Page excerpt ->
------------------------------------
My last issue highlighted the divergence we have seen in the market to start 2023. I want to expand on the importance of this dynamic as it relates to investments and potential returns. With the Belmont Stakes this weekend, I find horse betting, also known as handicapping, to be an apt analogy for investing in the markets.
Horse betting operates on a pari-mutuel system, a term derived from French, which means mutual betting. In this system, the odds are determined by the bettors themselves. Initially, there is a morning line that offers an indication of how the track handicapper predicts the distribution of bets. However, the final odds are ultimately determined by the amount of money wagered on each horse. The more money placed on a particular horse, the lower the odds (and subsequent payout) become.
I believe that the stock market functions in a similar manner, albeit with valuations instead of odds. Just as bettors flock to their favorite horse, the higher the number of investors selecting a stock, the higher its valuation, resulting in a lower potential payout. Astute horse bettors, commonly known as handicappers, don't aim to bet on the horse most likely to win. Instead, they seek out horses whose odds are significantly mispriced. If they believe a horse is likely to win 1 out of 10 races but is being priced as if it would win only 1 out of 20 races, they perceive that as an opportunity worth betting on. We can draw parallels between this approach and the stock market.
------------------------------------
Brief 1 -> Rewrite the rows from the line with "Task: Expand the" up to and including the line with "Action: click(1186, 91)", swapping "dropdown" for "drop-down" and keeping everything else the same. Leave the pictures out.
The rows that follow have no connection to the essay on horse betting and investing.

Stored data ->
------------------------------------
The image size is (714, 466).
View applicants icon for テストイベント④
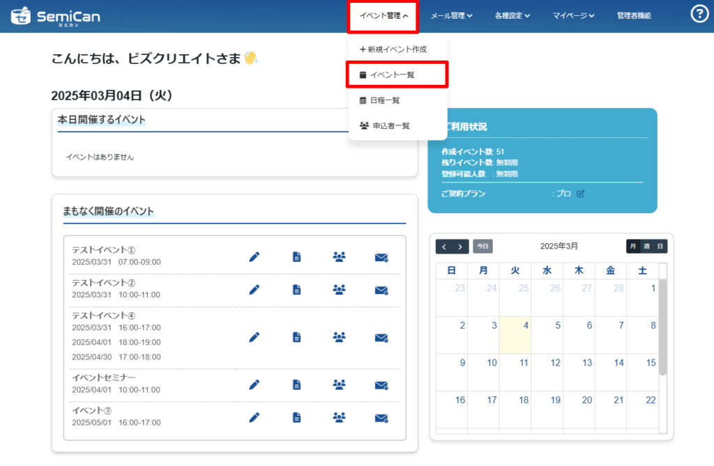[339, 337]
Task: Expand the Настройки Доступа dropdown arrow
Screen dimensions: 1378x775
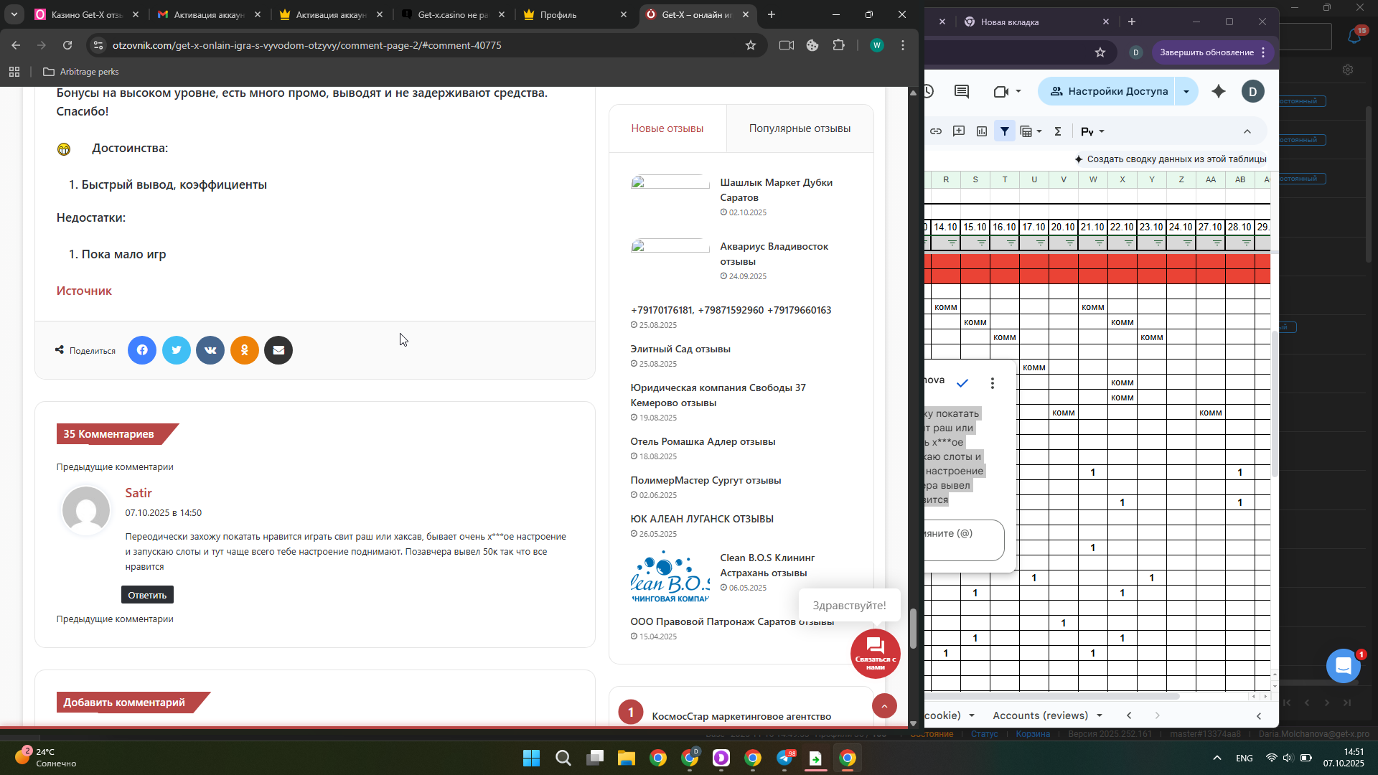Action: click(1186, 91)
------------------------------------
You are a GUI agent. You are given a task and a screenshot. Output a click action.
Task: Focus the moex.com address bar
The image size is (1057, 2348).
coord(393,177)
------------------------------------
Brief 2 -> Continue the essay on horse betting and investing from the point where it stops.

Answer 1 ->
Task: Expand the Настройки Доступа drop-down arrow
Screen dimensions: 1378x775
Action: click(1186, 91)

Answer 2 ->
In my 2020 Letter to Investors I used Microsoft as an analogy to explain this dynamic -
When Microsoft was trading at ~3.0x Revenue in 2014 the odds were wrong. The oddsmaker, in this case the market, had mispriced the outcome. Since 2014 Microsoft generated ~$220b of Free Cash Flow compared to a beginning Enterprise Value of ~$300b. Today Microsoft has an Enterprise Value of $1,500b and generated ~$45b of Free Cash Flow in FY20.
Using our pari-mutuel example, Microsoft went from being the front runner in the dot-come era, to a longshot, and now back to a front runner.
This analogy resonates with my current thoughts on the market. We are witnessing a small group of highly consensus stocks, particularly within the AI theme, generating nearly 100% of the year-to-date returns. The market has significantly elevated the valuations of these companies, ranging from 40% to 100% thus far in 2023. Drawing from our horse racing analogy, these stocks are undoubtedly the overwhelming betting favorites.
After such a dramatic change in valuation AND high multiple the market is incorporating numerous future expectations into the present price. Maybe the market is right? It is plausible that the growth prospects for these few stocks are bound to generate substantial profits for shareholders. However, given their current valuations, they cannot afford any upsets. Conversely, many stocks in the market are trading as the longest of long shots. For them to payoff from here they merely need to Show, not Win the race.
Enjoy the weekend.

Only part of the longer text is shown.